* What to produce *
Needed from the entries below: every line that holds the word "agent".

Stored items
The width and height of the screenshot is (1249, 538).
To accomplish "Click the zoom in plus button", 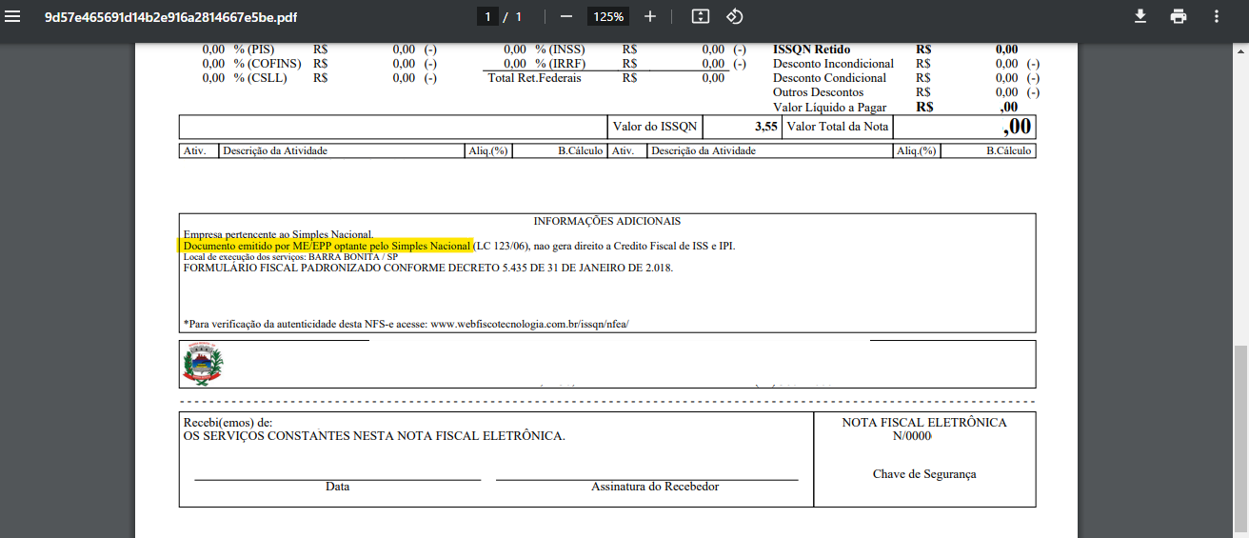I will coord(650,16).
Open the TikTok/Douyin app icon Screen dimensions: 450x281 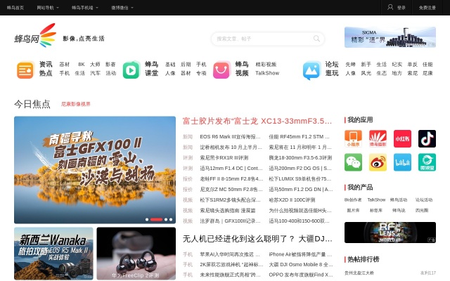[x=427, y=138]
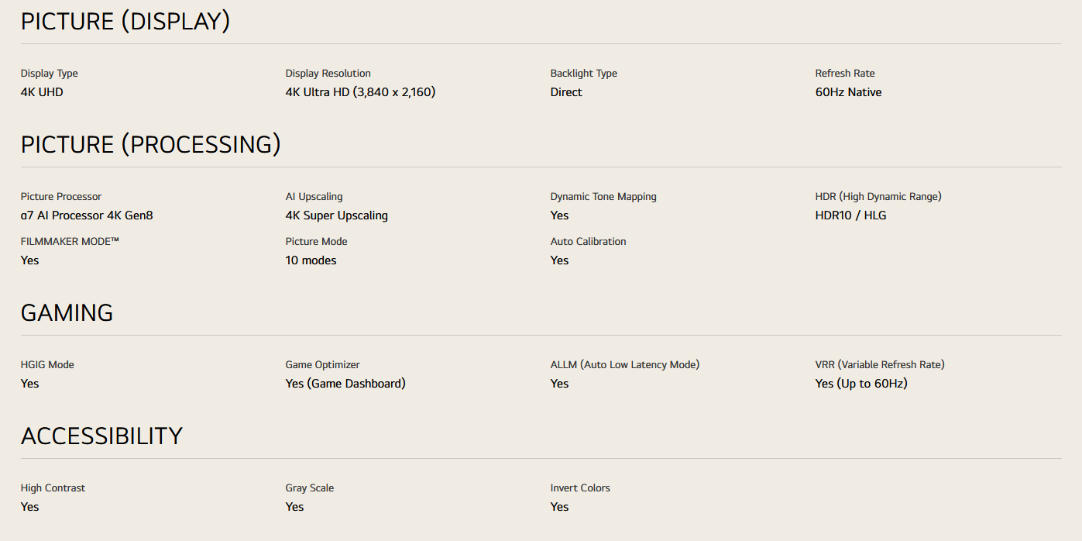Image resolution: width=1082 pixels, height=541 pixels.
Task: Click the PICTURE (PROCESSING) section heading
Action: coord(150,145)
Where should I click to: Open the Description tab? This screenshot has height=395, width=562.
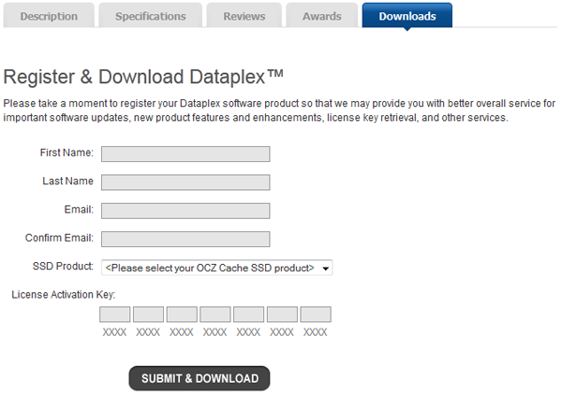point(50,16)
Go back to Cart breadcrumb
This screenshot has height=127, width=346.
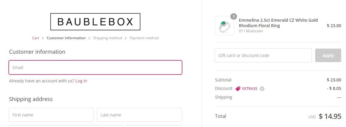[x=36, y=38]
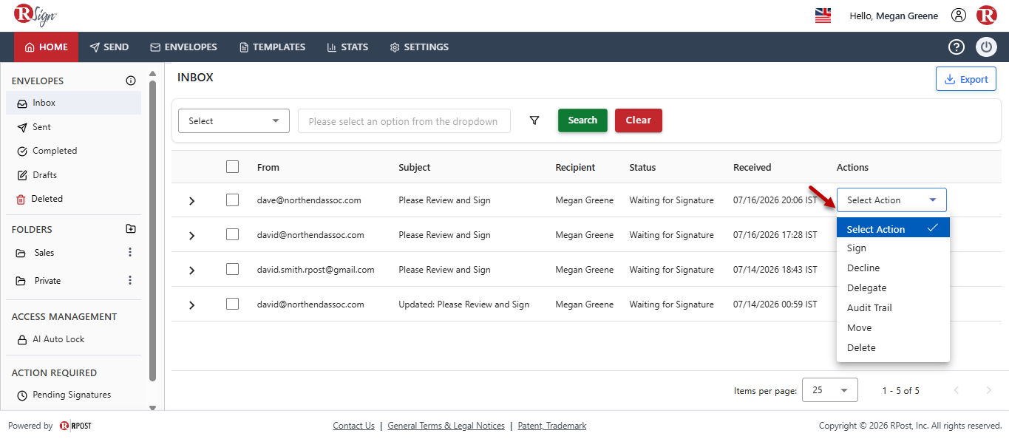Add a new folder with plus icon
This screenshot has height=439, width=1009.
click(x=131, y=229)
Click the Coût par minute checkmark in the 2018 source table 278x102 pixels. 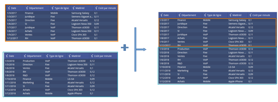(92, 56)
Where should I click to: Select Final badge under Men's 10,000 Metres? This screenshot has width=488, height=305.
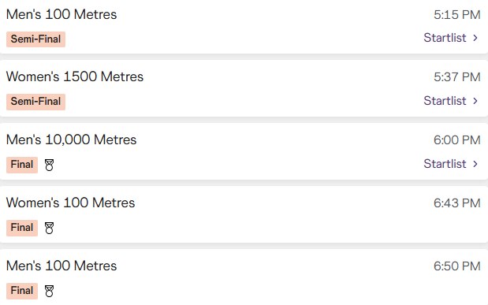coord(22,165)
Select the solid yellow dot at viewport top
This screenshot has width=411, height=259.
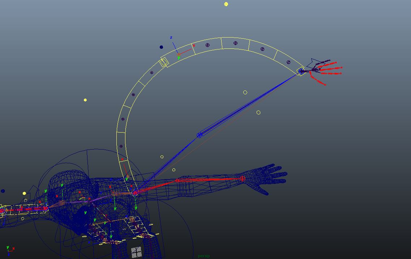click(226, 4)

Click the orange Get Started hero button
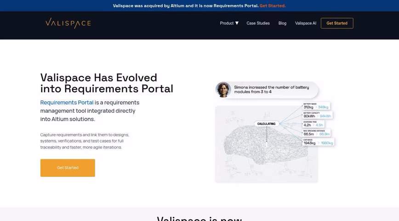(68, 168)
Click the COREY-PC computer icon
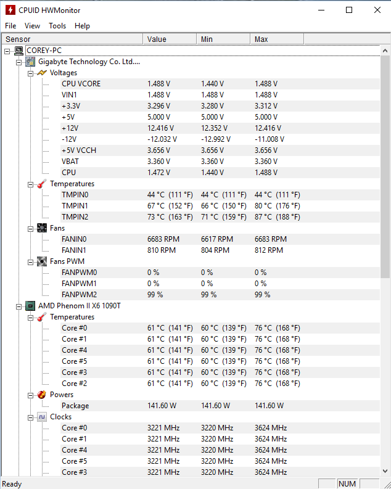 [19, 51]
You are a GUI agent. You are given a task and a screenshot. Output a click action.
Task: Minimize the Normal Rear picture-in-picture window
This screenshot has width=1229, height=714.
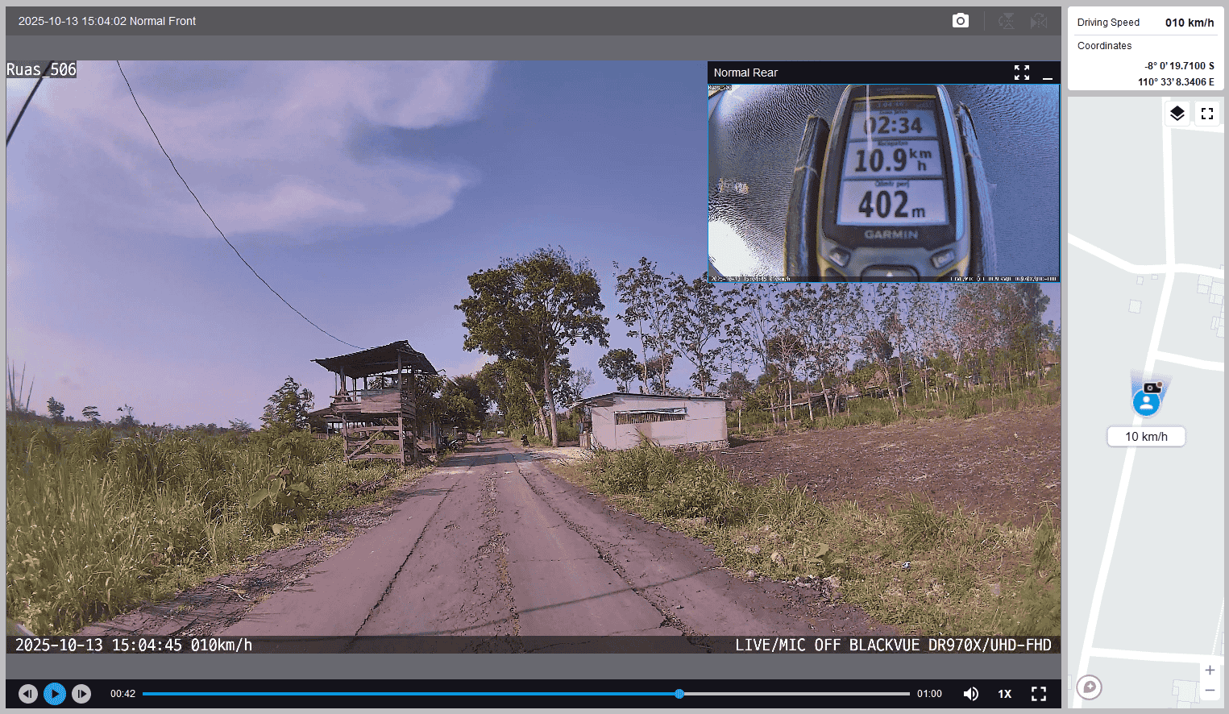tap(1048, 73)
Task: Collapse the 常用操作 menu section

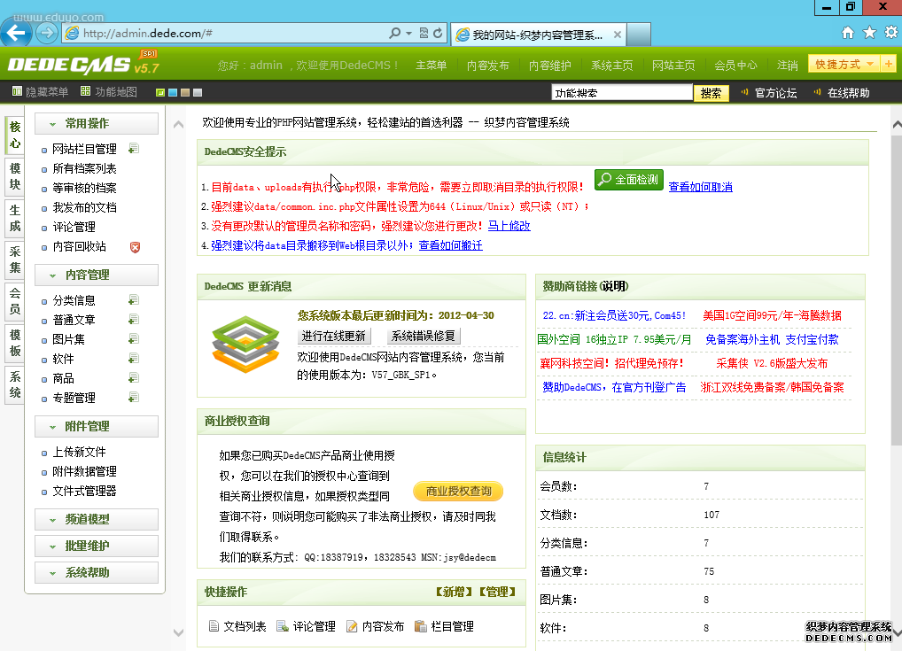Action: (97, 124)
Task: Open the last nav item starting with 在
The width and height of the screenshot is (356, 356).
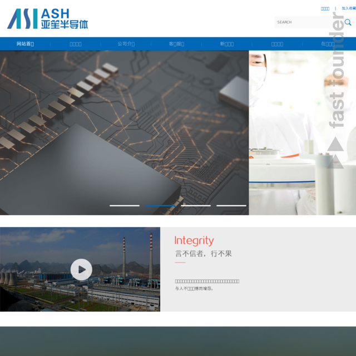Action: (328, 44)
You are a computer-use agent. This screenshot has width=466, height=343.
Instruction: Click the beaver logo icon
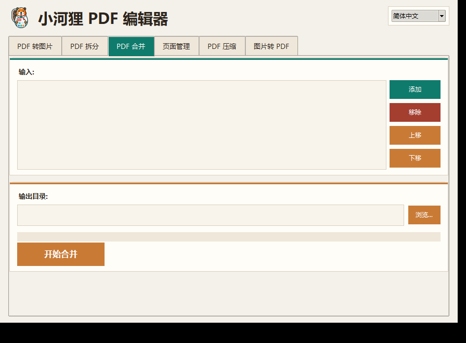click(x=20, y=18)
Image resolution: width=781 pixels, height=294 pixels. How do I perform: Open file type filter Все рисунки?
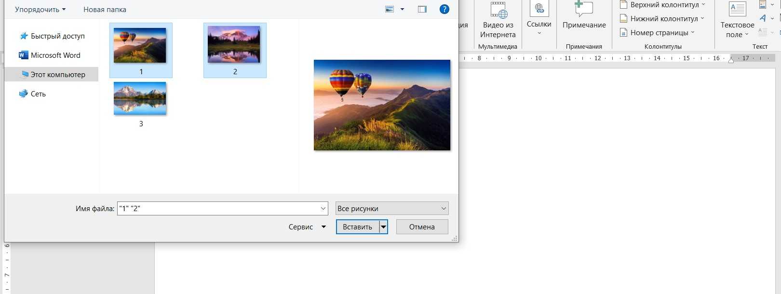[392, 209]
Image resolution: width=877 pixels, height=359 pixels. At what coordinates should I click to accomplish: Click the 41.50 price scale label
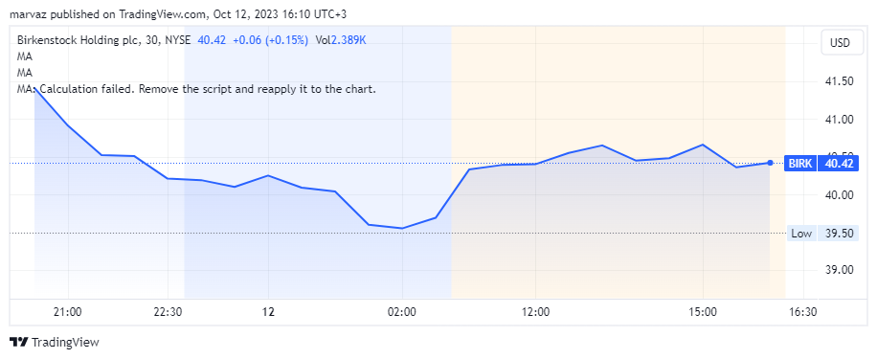pos(839,81)
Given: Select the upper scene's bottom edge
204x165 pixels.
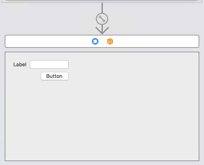Looking at the screenshot, I should (x=102, y=2).
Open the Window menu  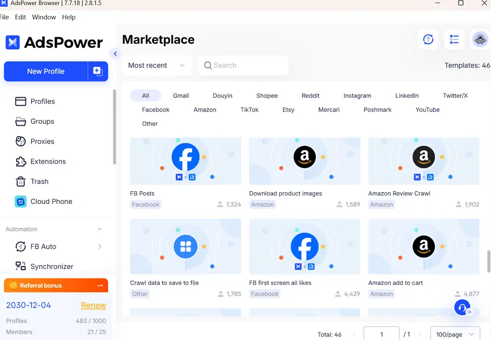click(44, 17)
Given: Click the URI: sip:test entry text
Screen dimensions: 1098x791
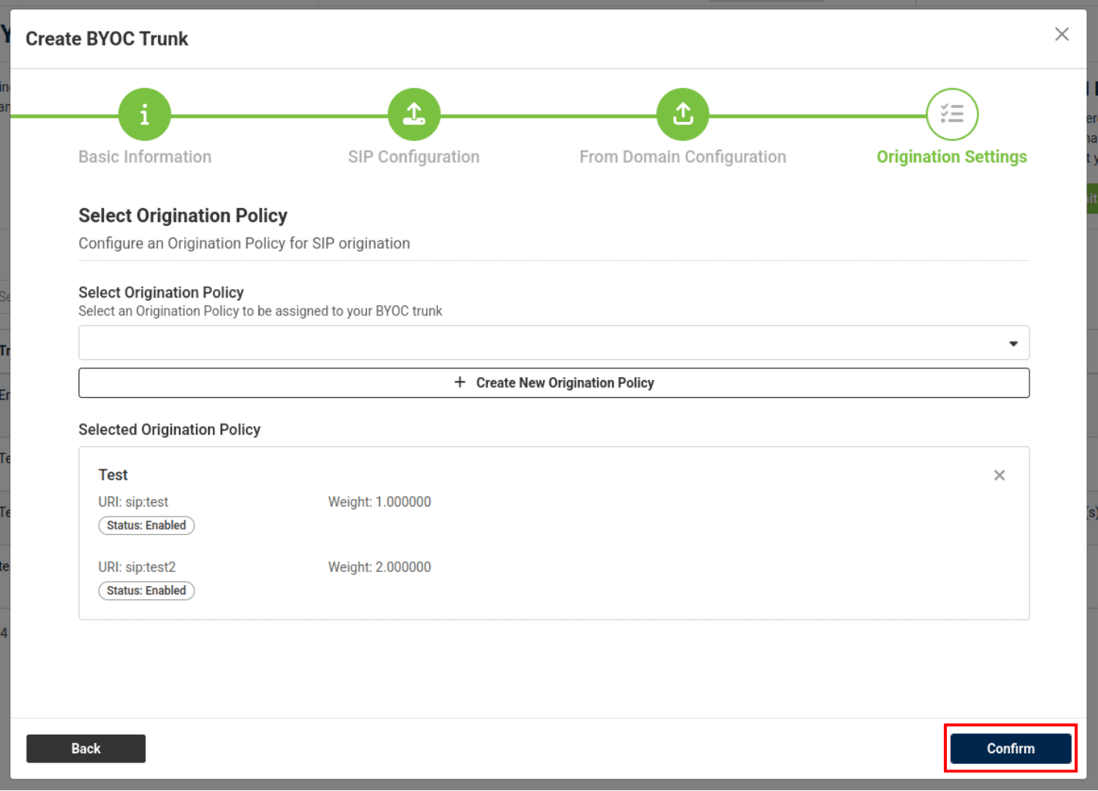Looking at the screenshot, I should (x=133, y=503).
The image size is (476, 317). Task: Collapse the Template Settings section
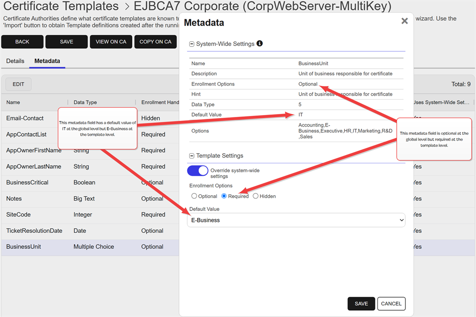pyautogui.click(x=192, y=156)
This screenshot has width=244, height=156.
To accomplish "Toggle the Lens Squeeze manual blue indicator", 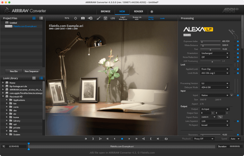I will tap(238, 121).
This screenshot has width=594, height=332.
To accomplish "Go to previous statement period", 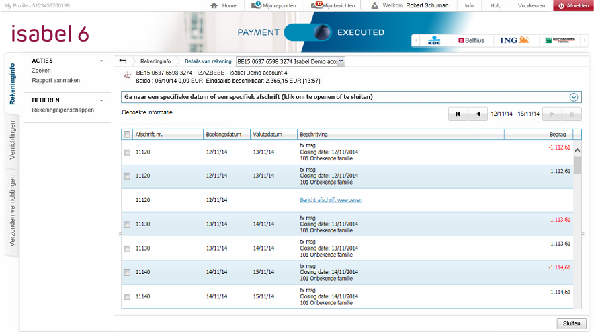I will click(478, 114).
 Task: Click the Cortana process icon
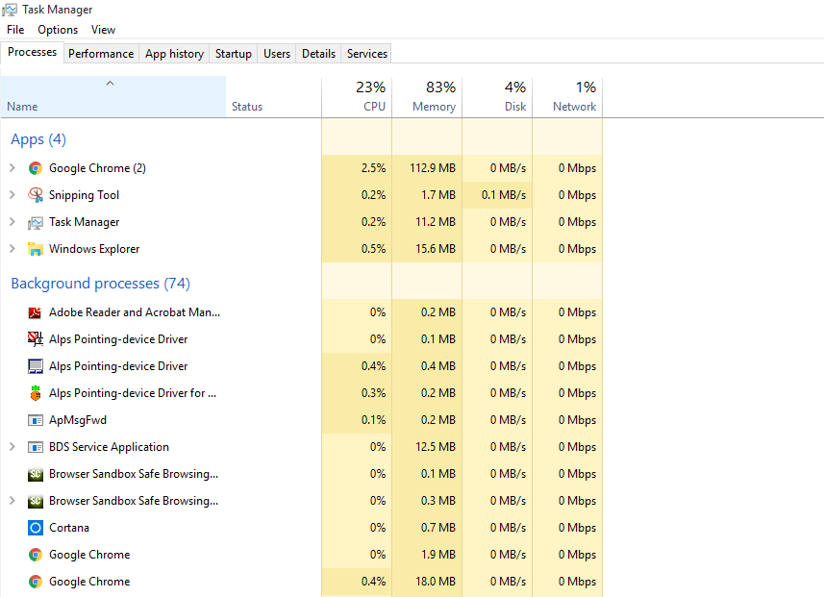[x=35, y=527]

* Completed exercise *
You are a GUI agent. You are given a task and a screenshot. Output a click action.
You are a computer-use agent. This screenshot has width=466, height=343.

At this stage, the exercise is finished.